BY SHAWN DORMAN
The recent months of unease and disruption have presented a unique opportunity to look in the mirror, face the realities of inequality baked into our society and our institutions, and consider practical measures to effect real change. For these reasons, we have decided to keep the focus on race, diversity and inclusion for a second edition.
Judging from the response to our coverage so far and the new and renewed activity on the subject, members of the U.S. Foreign Service and the foreign affairs community more broadly are determined to put this opportunity to good use.
How gratifying it is to hear that an FSJ article inspired readers, giving many confidence and hope and a sense of community. So it has been with Julie Chung’s September essay, “The Making of a Real American Diplomat,” a reflection on her personal journey from child immigrant from Korea to senior-level diplomat for the United States of America.
Julie Chung received an outpouring of support and thanks from colleagues around the world (as well as FS candidates, think-tanks and the Hill) for sharing her story. The article was viewed thousands of times in the first two weeks from release. Other articles in the September edition have also struck a chord, contributing to broader discussions and planning now ongoing inside the foreign affairs agencies.
It is clearly an important time to put a spotlight on these issues. The mandate for a Foreign Service that represents the diversity of America appears to be an idea whose time has (finally) come.
The September focus, “Addressing Race, Diversity and Inclusion,” included six articles that not only describe the problems but offer recommendations for change, actionable proposals for creating a more diverse, inclusive and equitable Foreign Service. We pick up from there in this issue, bringing in voices from USAID, the Foreign Agricultural Service and from 10 of the employee affinity groups, all working toward “Making Diversity and Inclusion Real in Foreign Affairs.”

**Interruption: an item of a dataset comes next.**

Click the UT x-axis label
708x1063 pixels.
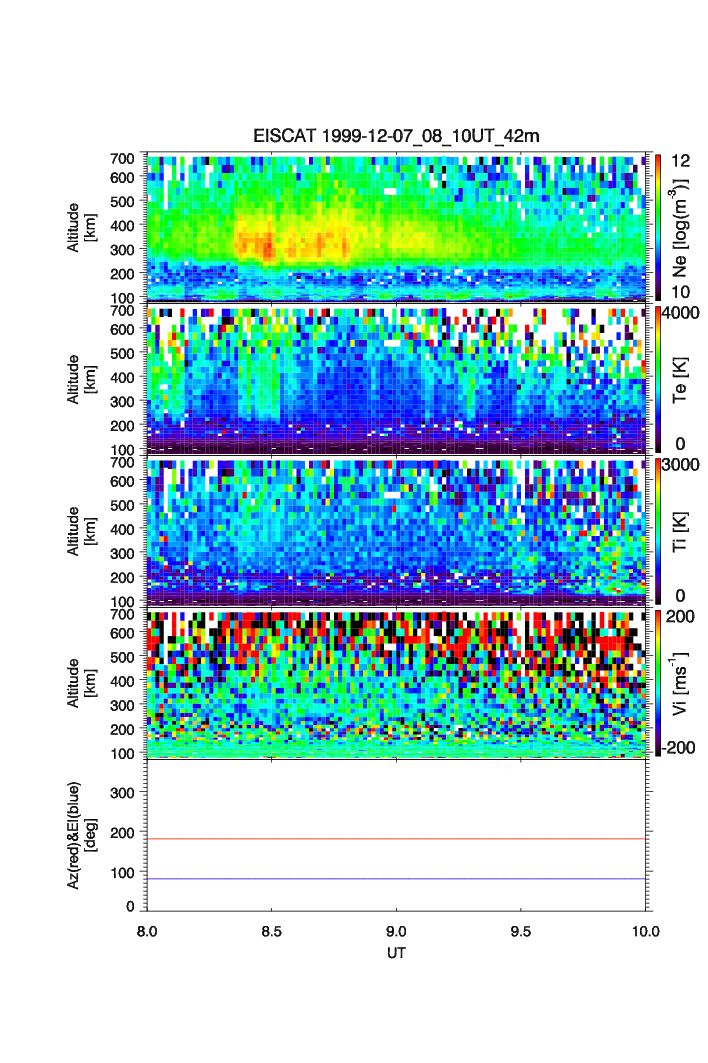click(397, 953)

Stacy D. Williams shares “One Bureau’s Model for Moving Forward,” describing the establishment and the purpose of the Bureau of Western Hemisphere Affairs Diversity Council. With innovative programs and outreach, this relatively new but already effective council could be worth replicating in other bureaus and agencies.

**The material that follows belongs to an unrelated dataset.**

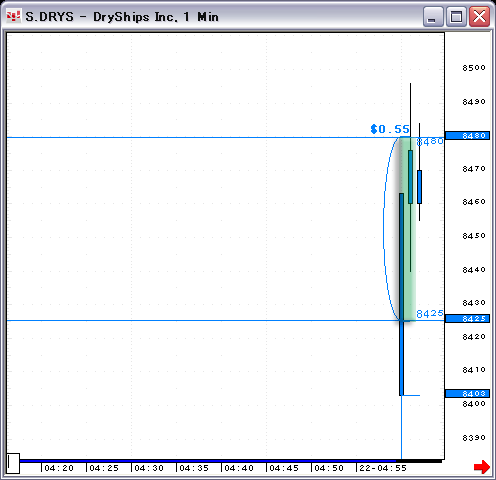Click the blue horizontal scrollbar under the chart
496x480 pixels.
coord(230,461)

Valerie Brown introduces us to “Diversification in the Foreign Agricultural Service.” Starting her Foreign Service career 19 years ago as the only Black woman FSO in FAS, and currently co-chair of the Civil Rights EEO Committee for FAS, she’s the right person to tell this story.

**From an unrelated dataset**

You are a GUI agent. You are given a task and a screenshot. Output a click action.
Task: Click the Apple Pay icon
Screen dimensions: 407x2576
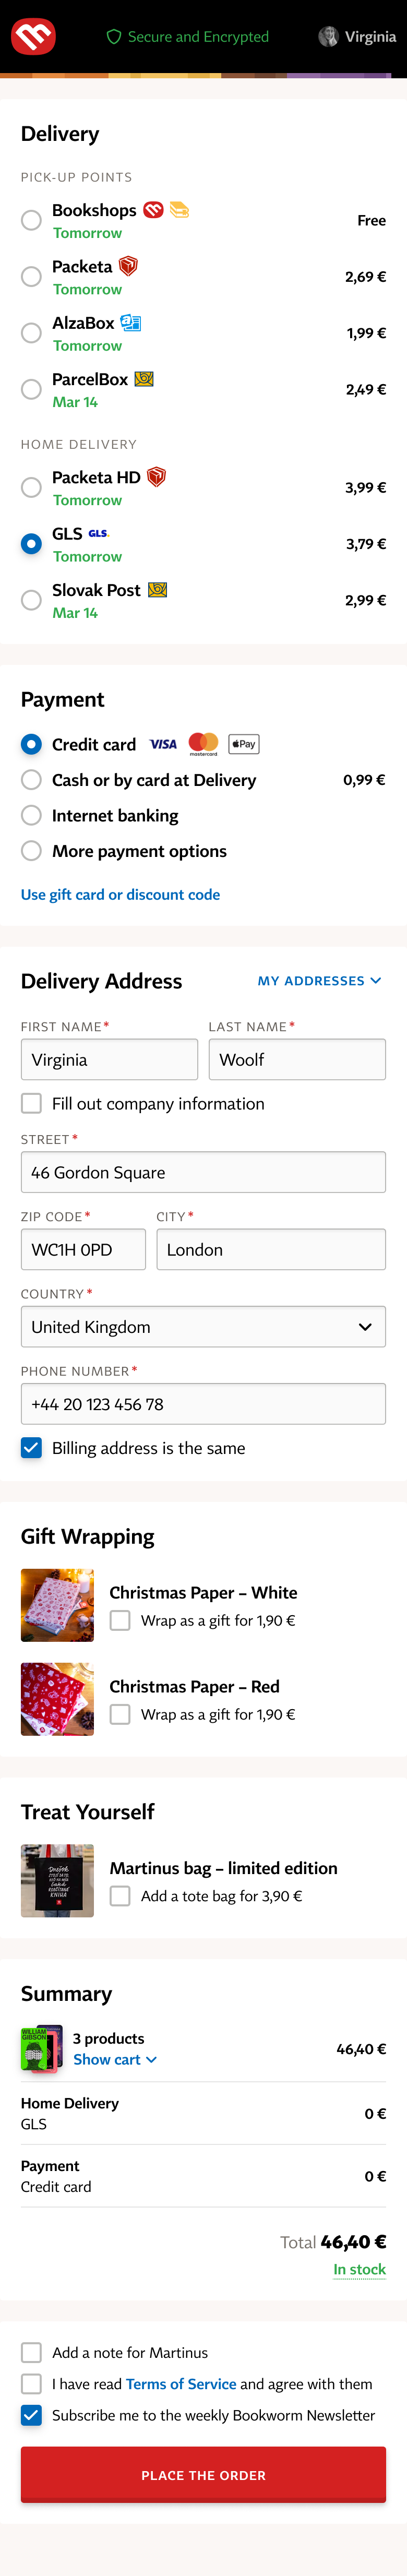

And over at USAID, Youshea Berry serves as chair of the Payne Advisory Group and brings us the story of “Boosting Diversity at USAID” through the Payne Fellowship program.
Richard A. Figueroa looks at the State Department’s record of resistance to implementation of “even basic EEO standards.”
In “Needed: A Management Mindset,” Charity L. Boyette makes a strong case that to strengthen the Foreign Service through diversity, State must prioritize management tradecraft in hiring, tenure, promotion and assignments decisions.
Elsewhere, in a practical and convincing Speaking Out, Warren Leishman explains why everyone should “Stop Shipping Your Personal Vehicle!” And Jonathan Rickert reflects on encounters with “Nixon in Moscow, March 1967.”
The special FS Heritage package, “McCarthyism Revisited,” includes Gerald Loftus on “The Exile of a China Hand: John Carter Vincent in Tangier,” Felicity O. Yost on her father’s recollections in “A Time of ‘Great Malaise’” and excerpts from John W. Ford’s 1980 article on his firsthand experiences during “The McCarthy Years Inside the Department of State.” Lessons for today shine through in each piece.
In his column AFSA President Eric Rubin requests your feedback on how AFSA can do better, considering the trials of 2020 and preparing for the challenges—and opportunities—ahead.
Please keep in touch and help continue the conversation.